▶ [Passage shown]:
★ ★ ★ ★

The hills once provided a check on the overreaches of state-making. Today, Bitcoin provides that check.
This is an opinion editorial by Captain Sidd, a finance writer and explorer of Bitcoin culture.
I’ve spent most of the last three years living in the mountainous region of Northern Thailand. Nestled in the hills all around the valleys live “hill tribes” with names like the Akha, Hmong and Lahu. Each has their own traditional dress, unique language and local foods. To many of us living in the valley cities — especially foreigners like myself from far-flung places — these hill tribes seem left behind by the slow march of civilizational progress. They are often described as “our living ancestors.” Euphemistically referred to as disadvantaged, many live in bamboo huts and lack access to education, electricity and many trappings of modern life the rest of us rely on every day.
At a distance, these impressions make sense. Once I had a few substantive conversations with these people, however, my understanding shifted. I recognized my implicit association between “civilized” and the gleaming cities of modern nation-states might be completely wrong. I witnessed incredible love, community and wealth in the hills, in amounts I never imagined prior.
I wondered what I, and many others, might be missing about these people: their histories, societies and cultural practices. What might a new understanding of the hill tribes reflect about modern society?
A study of the hill tribes of Southeast Asia titled “The Art Of Not Being Governed” provided a fresh take. The author, James C. Scott, posits that the hill tribes were not “left behind” by the valley states but instead composed of refugees from the negative consequences of state-making down in the valleys: bondage, tribute, slavery, war epidemics and more. The rough terrain in the hills served as a natural impediment to absorption by the state.
“[States] have encouraged, whenever possible, cash, monocropping, plantation-style agriculture in place of the more biodiverse forms of cultivation that prevailed earlier.” — James C. Scott, “The Art Of Not Being Governed”
The author goes into further detail on how the factors necessary for states to arise necessarily brought negative consequences — for that analysis you will need to read the book!
The Interplay Of Hills And States
When states arose at times in the valleys, they provided benefits like security in exchange for drawbacks: occasional famine, epidemics, bondage, wars and more. These opposing forces motivated a voluntary movement of people in and out of the hills over the course of history. This movement put a check on the growth and power of states.
History as taught in state-sponsored classrooms all around the world obscures this ebb and flow between states and hinterlands, putting forward a one-way march of civilizational progress. In this history, bureaucrats gradually envelope the world in the warm embrace of the nation-state, bringing peace and security to all. This teaching fails to highlight that “for much of history, living within or outside the state — or in an intermediate zone — was a choice, one that might be revised as the circumstances warranted,” as Scott writes. The ability of people to opt-out of course varied from time to time across landscapes. According to the author’s research, the Southeast Asian massif provided fertile ground for opting out of valley states up until the 20th century.

★ ★ ★ ★

▶ [Data lines]:

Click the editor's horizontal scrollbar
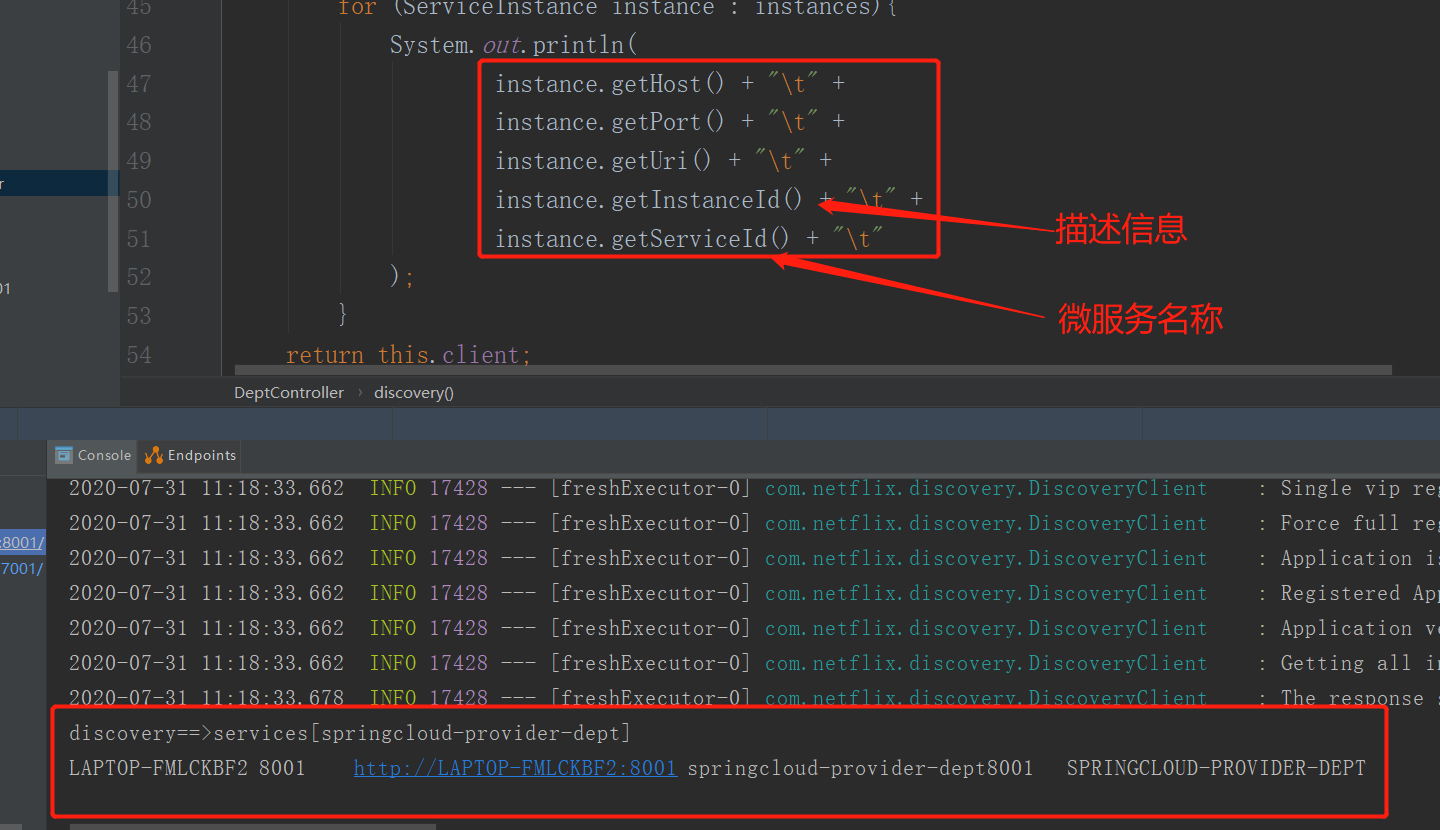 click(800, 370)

★ ★ ★ ★

▶ [What you need to do]: Please rewrite the essay on hill tribes from "A study of the" up to and including "by the state.", swapping each "hill tribes" for "mountain peoples".

▶ [Task result]:
A study of the mountain peoples of Southeast Asia titled “The Art Of Not Being Governed” provided a fresh take. The author, James C. Scott, posits that the mountain peoples were not “left behind” by the valley states but instead composed of refugees from the negative consequences of state-making down in the valleys: bondage, tribute, slavery, war epidemics and more. The rough terrain in the hills served as a natural impediment to absorption by the state.